OBJECTIVE: Count the lines in the material below that contain the string "Open", treating uppercase and lowercase as different. Reply with the number alone.

########

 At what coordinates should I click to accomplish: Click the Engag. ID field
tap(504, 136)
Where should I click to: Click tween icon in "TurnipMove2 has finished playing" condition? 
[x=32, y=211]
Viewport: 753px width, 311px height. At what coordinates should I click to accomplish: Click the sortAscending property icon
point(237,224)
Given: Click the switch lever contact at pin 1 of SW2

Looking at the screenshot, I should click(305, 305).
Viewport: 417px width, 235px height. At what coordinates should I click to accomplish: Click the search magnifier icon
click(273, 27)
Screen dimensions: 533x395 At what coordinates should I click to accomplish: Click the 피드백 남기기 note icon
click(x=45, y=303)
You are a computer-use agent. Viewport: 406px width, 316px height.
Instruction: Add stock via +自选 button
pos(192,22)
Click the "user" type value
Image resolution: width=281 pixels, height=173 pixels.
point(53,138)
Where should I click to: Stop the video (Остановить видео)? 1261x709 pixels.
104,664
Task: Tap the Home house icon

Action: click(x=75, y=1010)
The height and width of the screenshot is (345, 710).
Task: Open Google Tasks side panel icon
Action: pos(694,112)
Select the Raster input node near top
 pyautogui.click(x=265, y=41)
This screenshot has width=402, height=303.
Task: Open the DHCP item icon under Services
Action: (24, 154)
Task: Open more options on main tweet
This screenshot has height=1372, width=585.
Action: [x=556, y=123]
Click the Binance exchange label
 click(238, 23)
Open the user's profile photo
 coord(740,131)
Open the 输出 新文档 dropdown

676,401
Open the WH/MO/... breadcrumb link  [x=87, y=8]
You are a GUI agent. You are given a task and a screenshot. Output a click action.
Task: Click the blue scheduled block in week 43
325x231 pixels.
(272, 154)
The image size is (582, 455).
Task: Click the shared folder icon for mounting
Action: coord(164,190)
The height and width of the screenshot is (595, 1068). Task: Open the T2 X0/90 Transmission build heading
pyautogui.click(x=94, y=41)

########

EXERCISE RESULT: 7